La guerra civile nella chiesa
La sfida degli americani e il dossier Viganò. Niente sarà più come prima nel pontificato di Francesco
Padre Thomas Reese, liberal ex direttore di America, la rivista dei gesuiti americani, scrive perplesso che “siccome il Papa è l’unico testimone dell’incontro con monsignor Carlo Maria Viganò, solo lui può confermare o smentire quanto detto dall’ex nunzio, e rifiutando di rispondere a questa domanda di certo non rafforza la sua credibilità”. Ecco il problema già emerso in tutta la sua drammatica forza già poche ore dopo la pubblicazione del memoriale steso dal diplomatico della Santa Sede: la credibilità. Il Wall Street Journal l’aveva sottolineato subito, mentre al di qua dell’Oceano si preferiva fare di Viganò l’Aronne Piperno immortalato nel “Marchese del Grillo” di Alberto Sordi, portato in giro per Roma a cavalcioni d’un asinello mentre la folla gli tirava ortaggi addosso. Oggi al posto del pomodoro marcio e del cavolo c’è a disposizione la potenza inodore dell’attacco via social, ma la sostanza non cambia poi troppo.
━━━━━━━━━━━━━━━━
> Completa quanto segue:
**A)** Riscrivi in forma più breve il paragrafo del brano che comincia con «Padre Thomas Reese», conservandone i fatti principali.
**B)** Trascrivi senza modifiche le righe delle voci: comincia dalla riga che contiene "The width and height of the screenshot is (1536, 768)." e fermati dopo l'ultima riga delle voci, estremi compresi.

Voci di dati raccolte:
━━━━━━━━━━━━━━━━
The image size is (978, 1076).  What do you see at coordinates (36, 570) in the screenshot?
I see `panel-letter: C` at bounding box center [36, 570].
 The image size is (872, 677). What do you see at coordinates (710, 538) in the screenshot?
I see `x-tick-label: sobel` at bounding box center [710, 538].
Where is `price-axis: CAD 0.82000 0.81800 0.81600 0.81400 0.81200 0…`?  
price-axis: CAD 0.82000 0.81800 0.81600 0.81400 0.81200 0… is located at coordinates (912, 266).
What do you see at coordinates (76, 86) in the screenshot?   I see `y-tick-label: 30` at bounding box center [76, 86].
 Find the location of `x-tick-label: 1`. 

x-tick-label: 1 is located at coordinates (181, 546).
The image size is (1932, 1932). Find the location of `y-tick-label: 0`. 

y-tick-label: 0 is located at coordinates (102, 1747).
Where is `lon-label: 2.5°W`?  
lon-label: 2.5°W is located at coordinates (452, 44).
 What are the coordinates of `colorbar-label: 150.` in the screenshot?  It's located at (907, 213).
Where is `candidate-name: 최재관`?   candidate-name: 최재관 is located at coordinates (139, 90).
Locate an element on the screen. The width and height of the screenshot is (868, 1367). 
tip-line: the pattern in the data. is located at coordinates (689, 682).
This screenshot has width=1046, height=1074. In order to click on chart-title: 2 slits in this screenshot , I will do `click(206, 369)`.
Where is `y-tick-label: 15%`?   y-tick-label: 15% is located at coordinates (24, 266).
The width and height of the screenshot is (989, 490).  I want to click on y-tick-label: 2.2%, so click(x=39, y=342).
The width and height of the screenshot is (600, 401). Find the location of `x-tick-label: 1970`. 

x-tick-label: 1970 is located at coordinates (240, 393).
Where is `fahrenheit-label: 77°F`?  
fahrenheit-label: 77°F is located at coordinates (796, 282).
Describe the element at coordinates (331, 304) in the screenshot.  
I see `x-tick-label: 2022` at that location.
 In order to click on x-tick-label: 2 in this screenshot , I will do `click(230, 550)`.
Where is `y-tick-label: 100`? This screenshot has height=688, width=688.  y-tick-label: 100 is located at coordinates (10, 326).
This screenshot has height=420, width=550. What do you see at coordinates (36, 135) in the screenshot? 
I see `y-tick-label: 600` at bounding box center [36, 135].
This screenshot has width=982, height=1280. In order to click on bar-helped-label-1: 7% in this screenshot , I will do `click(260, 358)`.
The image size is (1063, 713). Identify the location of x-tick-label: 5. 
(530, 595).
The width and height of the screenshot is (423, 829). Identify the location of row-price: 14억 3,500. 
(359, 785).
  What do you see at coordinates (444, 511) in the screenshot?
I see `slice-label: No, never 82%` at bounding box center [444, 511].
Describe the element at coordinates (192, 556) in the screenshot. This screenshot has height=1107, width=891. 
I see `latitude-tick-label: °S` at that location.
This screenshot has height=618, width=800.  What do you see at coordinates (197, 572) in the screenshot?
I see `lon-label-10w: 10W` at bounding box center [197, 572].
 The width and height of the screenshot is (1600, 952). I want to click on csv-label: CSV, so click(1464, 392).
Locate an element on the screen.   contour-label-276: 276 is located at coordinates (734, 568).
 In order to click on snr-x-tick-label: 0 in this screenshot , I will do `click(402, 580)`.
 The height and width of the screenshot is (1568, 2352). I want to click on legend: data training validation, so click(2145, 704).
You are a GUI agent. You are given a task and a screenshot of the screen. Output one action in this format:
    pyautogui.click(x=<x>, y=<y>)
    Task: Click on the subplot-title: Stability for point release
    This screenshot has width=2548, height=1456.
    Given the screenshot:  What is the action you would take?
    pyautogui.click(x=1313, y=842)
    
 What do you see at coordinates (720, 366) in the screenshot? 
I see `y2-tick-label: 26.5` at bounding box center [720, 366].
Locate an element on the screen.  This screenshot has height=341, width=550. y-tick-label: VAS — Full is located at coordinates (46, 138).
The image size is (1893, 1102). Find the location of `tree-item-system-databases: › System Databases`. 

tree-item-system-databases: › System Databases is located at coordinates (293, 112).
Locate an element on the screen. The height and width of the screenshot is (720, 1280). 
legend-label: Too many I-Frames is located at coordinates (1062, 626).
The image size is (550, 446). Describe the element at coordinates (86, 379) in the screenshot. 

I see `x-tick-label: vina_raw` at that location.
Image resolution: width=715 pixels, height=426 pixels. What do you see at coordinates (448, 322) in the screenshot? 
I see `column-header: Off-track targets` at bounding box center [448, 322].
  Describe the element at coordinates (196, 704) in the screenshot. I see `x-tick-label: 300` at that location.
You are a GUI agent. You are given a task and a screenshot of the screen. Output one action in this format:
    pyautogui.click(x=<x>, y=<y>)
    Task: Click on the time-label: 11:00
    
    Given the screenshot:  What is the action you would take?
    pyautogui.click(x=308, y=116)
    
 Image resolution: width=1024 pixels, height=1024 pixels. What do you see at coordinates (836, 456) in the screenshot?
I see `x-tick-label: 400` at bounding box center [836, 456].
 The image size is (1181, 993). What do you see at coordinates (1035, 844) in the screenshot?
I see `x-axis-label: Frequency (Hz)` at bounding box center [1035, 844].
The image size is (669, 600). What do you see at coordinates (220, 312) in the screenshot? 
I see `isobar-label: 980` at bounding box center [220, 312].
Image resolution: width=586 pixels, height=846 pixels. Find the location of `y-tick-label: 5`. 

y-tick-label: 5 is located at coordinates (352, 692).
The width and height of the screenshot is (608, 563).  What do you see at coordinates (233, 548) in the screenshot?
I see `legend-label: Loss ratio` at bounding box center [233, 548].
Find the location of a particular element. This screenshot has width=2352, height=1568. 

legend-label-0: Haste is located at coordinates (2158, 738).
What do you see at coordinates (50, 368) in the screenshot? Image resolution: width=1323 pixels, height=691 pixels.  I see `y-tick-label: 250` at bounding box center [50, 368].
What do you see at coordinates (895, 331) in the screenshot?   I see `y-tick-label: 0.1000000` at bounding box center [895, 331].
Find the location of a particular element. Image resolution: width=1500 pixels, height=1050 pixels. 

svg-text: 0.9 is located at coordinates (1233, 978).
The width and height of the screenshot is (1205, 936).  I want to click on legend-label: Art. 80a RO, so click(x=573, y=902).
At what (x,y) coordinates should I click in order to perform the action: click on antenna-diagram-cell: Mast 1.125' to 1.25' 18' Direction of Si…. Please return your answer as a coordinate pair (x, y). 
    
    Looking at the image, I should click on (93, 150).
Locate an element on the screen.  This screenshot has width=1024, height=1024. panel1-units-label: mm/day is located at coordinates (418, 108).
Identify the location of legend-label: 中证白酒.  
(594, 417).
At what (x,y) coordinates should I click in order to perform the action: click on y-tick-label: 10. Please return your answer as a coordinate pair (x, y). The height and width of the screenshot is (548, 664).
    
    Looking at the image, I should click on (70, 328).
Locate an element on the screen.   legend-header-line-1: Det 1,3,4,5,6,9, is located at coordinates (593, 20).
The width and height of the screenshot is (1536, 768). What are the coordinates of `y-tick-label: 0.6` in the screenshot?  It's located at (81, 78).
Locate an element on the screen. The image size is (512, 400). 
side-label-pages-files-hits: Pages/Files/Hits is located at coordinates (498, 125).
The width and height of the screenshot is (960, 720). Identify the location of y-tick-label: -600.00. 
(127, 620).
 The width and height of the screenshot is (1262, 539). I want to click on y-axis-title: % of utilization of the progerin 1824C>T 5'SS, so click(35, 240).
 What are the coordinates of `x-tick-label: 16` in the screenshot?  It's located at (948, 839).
━━━━━━━━━━━━━━━━
> Risultati in ordine:
**A)** Padre Thomas Reese, liberal ed ex direttore di America, la rivista dei gesuiti americani, osserva che il Papa, unico testimone dell'incontro con monsignor Carlo Maria Viganò, è il solo a poter confermare o smentire le parole dell'ex nunzio. Rifiutandosi di rispondere, secondo Reese, non rafforza la propria credibilità. Proprio la credibilità è il problema emerso poche ore dopo la pubblicazione del memoriale del diplomatico. Il Wall Street Journal lo ha sottolineato subito. In Italia, invece, si è preferito trattare Viganò come l'Aronne Piperno del «Marchese del Grillo» di Alberto Sordi, portato in giro per Roma su un asinello tra il lancio di ortaggi della folla. Oggi al posto degli ortaggi ci sono gli attacchi sui social, ma la sostanza cambia poco.

**B)**
The width and height of the screenshot is (1536, 768). What are the coordinates of `y-tick-label: 0.6` in the screenshot?  It's located at (81, 78).
Locate an element on the screen. The image size is (512, 400). 
side-label-pages-files-hits: Pages/Files/Hits is located at coordinates (498, 125).
The width and height of the screenshot is (960, 720). Identify the location of y-tick-label: -600.00. 
(127, 620).
 The width and height of the screenshot is (1262, 539). I want to click on y-axis-title: % of utilization of the progerin 1824C>T 5'SS, so click(35, 240).
 What are the coordinates of `x-tick-label: 16` in the screenshot?  It's located at (948, 839).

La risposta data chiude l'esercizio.